During the timeline of her exhibition, Rubin will have scheduled hours in which she will work within the cage. The act of making will vary from the very active to the most mundane of tasks. Tight and unorthodox, the cage- turned- studio is meant to challenge traditional and often romanticized perceptions of artists’ working space, as well as the realities of displacement, which forces artists into conditions that are less than ideal.

“I am usually solitary in the studio, so working in such a visible way, along with the environmental challenges of working outdoors in the Texas summer, will add a level of physical and mental endurance to my practice, as well as elements of performance. The cage will become my laboratory, a place of process and experimentation. The work I will make will not be completed there, but are sculptural components for an exhibition at Women and Their Work in November.” -Tammie Rubin


Round 9, I see london, I see france by Annie Miller

November 10 – March 9

Annie Miller‘s work explores a space of sensuality and desire; the longing to touch, to penetrate, to hold and make contact and the inherent failure or displacement of this longing. Miller holds an MFA in Painting from The University of Texas at Austin and a BFA in Painting and Drawing from California State University Fullerton. She has exhibited throughout the country and currently lives and works in Austin, Texas where she is a lecturer in Studio Art at The University of Texas at Austin and Texas State University.

“Simone meanwhile amused herself by slipping the eye into the profound crevice of her ass, and after lying on her back and raising her legs and bottom, she tried to keep the eye there simply by squeezing her buttocks together. But all at once, it spat out like a stone squeezed from a cherry.”  

-Georges Bataille, Story of the Eye

On the surface, Georges Bataille’s Story of the Eye reads like a (sometimes incoherent) surrealist, pornographic fantasy. As I read this text, I am equal parts intrigued, excited, and embarrassed. I eventually slow down and look deeper. It then becomes clear to me that Bataille’s use of sensory language enables an encounter with the impossible, where boundaries of “the real” and fantasy momentarily converge.

Similarly, my paintings merge everyday domestic routine with a waking aspirational fantasy life. I explore ideas, desires, influences, and personas without a hierarchy: my shadow merging with the shadow of my dog, a fight I had with my partner, a game I made up as a little girl, the desire to sit on a fan on a hot day. Boundaries of “the real” and imagined fluidly shift, reflect, and coalesce into paintings and then are reflected back into life experiences.
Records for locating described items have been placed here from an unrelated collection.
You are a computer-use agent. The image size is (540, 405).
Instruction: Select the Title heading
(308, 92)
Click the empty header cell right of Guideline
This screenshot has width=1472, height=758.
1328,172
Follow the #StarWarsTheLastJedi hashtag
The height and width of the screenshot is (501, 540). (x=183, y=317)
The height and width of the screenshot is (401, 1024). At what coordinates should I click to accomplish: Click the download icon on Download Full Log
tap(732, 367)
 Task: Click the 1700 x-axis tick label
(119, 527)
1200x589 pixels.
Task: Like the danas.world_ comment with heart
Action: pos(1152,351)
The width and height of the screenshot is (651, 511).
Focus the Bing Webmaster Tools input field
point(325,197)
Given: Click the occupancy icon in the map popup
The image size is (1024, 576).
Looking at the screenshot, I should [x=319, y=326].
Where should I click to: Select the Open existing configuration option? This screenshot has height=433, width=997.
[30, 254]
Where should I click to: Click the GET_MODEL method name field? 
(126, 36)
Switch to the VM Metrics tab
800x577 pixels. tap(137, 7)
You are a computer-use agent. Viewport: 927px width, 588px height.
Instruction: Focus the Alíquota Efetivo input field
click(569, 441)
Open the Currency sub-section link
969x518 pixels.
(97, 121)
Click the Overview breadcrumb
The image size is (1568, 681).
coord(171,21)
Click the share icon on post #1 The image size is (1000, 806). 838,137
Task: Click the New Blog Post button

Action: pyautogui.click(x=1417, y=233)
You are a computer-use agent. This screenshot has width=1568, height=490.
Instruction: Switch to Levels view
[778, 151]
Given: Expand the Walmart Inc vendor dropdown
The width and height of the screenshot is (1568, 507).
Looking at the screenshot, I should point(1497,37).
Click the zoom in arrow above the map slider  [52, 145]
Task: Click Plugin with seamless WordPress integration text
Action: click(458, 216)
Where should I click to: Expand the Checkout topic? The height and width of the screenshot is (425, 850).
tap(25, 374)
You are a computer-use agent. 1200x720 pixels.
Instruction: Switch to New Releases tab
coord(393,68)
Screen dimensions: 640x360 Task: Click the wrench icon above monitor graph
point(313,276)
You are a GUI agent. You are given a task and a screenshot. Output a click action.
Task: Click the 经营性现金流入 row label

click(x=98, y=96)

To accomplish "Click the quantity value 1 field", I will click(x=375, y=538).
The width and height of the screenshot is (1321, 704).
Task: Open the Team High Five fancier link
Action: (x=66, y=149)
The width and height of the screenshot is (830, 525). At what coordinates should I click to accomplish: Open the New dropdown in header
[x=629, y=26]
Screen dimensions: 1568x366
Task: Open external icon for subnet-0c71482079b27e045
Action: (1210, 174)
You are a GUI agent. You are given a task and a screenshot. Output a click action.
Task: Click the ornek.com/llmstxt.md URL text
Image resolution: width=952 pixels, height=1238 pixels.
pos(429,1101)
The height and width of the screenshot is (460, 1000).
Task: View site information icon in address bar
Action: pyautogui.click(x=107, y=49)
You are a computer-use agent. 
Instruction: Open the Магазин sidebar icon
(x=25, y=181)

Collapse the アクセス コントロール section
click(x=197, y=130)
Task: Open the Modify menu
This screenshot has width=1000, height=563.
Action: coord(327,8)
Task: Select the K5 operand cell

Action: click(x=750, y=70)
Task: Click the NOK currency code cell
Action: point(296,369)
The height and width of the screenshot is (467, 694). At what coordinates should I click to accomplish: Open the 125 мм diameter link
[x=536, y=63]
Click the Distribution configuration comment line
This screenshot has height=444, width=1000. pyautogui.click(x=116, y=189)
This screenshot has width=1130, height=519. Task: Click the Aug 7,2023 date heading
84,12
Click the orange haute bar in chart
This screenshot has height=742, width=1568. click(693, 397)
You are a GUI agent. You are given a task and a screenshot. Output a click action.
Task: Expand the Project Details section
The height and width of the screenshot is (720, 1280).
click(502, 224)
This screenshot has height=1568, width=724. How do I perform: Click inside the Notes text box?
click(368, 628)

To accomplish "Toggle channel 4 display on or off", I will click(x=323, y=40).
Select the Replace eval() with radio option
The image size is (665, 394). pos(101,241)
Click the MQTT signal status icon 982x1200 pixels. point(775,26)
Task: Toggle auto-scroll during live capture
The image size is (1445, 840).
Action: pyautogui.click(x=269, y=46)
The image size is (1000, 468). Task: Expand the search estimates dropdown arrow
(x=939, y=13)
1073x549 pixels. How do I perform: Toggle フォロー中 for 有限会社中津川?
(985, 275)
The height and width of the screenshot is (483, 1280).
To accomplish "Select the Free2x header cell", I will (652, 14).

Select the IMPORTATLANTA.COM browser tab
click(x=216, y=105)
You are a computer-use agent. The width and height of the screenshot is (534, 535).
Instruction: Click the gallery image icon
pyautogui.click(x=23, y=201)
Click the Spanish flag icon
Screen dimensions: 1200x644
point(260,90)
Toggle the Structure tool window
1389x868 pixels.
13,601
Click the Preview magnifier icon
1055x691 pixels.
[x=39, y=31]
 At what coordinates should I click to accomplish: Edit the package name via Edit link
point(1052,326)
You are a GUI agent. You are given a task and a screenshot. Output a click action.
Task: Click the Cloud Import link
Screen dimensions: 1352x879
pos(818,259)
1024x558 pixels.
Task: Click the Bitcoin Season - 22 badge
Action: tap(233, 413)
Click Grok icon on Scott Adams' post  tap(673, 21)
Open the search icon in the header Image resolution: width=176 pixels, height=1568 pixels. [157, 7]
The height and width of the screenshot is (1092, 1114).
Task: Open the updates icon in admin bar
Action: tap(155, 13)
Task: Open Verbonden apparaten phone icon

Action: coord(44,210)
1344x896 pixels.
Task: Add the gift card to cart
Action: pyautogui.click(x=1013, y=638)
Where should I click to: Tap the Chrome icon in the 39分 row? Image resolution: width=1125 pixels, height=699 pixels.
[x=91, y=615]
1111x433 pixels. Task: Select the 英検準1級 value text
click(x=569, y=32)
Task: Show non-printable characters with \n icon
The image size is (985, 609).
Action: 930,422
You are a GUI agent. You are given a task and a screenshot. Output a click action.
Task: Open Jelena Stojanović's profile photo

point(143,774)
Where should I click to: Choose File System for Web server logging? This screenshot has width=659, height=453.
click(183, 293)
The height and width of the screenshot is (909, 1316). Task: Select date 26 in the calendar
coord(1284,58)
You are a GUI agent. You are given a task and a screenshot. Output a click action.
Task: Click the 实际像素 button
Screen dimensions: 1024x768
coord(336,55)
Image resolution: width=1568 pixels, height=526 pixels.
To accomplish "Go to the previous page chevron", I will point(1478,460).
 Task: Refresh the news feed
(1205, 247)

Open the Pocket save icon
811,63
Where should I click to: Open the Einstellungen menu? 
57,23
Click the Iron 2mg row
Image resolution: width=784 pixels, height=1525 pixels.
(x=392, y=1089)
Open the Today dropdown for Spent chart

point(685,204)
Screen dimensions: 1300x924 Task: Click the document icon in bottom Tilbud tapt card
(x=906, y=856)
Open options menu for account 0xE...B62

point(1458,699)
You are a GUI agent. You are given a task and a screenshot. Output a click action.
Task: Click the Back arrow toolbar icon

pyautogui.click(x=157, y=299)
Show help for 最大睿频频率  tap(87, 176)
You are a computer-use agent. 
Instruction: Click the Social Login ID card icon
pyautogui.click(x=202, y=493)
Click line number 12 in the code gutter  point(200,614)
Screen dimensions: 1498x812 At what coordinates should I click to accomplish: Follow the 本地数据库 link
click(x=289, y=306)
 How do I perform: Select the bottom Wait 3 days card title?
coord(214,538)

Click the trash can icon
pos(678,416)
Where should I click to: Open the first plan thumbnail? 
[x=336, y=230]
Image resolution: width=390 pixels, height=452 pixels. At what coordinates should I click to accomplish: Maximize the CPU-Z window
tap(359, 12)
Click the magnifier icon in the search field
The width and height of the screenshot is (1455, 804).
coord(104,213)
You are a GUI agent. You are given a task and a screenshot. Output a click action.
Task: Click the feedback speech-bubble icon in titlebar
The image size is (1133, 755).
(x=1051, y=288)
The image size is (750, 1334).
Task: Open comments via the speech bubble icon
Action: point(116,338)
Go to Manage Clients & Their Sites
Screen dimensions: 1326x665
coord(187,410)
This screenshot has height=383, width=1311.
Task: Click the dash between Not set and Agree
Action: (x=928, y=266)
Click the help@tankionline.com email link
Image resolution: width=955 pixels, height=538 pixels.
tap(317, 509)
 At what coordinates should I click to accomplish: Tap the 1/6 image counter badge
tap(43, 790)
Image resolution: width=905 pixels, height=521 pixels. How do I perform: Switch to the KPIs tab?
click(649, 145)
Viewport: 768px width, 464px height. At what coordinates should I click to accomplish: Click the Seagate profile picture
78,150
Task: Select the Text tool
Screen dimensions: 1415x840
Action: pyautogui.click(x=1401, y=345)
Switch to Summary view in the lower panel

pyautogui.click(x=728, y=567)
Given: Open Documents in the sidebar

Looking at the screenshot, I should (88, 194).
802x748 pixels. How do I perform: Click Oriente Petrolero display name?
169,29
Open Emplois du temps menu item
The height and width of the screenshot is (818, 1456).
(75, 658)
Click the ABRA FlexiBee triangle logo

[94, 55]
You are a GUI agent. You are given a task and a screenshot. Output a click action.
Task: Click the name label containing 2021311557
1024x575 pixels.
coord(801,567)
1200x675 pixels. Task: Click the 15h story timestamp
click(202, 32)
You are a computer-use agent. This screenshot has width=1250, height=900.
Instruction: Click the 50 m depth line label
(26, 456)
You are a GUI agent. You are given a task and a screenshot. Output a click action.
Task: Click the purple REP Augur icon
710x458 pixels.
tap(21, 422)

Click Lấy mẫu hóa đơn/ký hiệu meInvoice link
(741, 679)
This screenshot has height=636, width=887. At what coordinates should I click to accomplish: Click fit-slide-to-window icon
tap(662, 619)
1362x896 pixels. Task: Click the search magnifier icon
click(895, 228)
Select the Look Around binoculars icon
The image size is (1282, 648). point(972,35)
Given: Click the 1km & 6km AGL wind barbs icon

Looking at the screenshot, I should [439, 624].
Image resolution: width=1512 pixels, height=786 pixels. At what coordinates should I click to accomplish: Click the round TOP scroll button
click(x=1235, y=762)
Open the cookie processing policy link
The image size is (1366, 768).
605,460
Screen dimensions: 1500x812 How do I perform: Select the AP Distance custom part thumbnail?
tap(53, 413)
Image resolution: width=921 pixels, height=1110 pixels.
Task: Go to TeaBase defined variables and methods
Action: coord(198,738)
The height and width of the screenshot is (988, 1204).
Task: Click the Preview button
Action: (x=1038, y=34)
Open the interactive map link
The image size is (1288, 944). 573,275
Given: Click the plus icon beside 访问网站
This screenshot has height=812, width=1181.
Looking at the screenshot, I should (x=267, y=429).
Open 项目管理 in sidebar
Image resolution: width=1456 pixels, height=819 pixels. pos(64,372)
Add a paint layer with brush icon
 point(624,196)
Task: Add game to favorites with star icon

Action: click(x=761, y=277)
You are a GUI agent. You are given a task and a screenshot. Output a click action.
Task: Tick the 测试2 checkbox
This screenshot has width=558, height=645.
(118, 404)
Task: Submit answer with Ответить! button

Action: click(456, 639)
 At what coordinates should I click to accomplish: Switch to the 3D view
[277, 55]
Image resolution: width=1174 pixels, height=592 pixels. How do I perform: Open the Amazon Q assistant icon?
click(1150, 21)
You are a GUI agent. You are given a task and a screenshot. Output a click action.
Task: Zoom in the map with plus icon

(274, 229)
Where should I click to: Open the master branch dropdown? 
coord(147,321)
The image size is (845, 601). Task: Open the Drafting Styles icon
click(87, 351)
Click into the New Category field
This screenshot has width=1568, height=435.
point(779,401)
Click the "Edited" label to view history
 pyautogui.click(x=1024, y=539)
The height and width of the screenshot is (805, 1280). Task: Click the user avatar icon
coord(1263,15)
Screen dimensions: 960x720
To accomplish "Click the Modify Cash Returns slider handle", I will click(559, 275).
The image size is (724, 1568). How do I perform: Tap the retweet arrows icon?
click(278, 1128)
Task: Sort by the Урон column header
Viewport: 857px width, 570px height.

ROUND NINE: I see london, I see france, uses the cage as a space for perceiving–a space where fantasy, reality, desire, touch, play, penetration, terror, voyeurism, exhibitionism, shame, and pleasure are visualized before ultimately falling apart. ROUND NINE: I see london, I see france is a space where the viewer, like Simone in Story of the Eye, can embrace the eye and that fleeting moment where sensuality, desire, “the real”, and fantasy meet–before inevitably slipping away once more.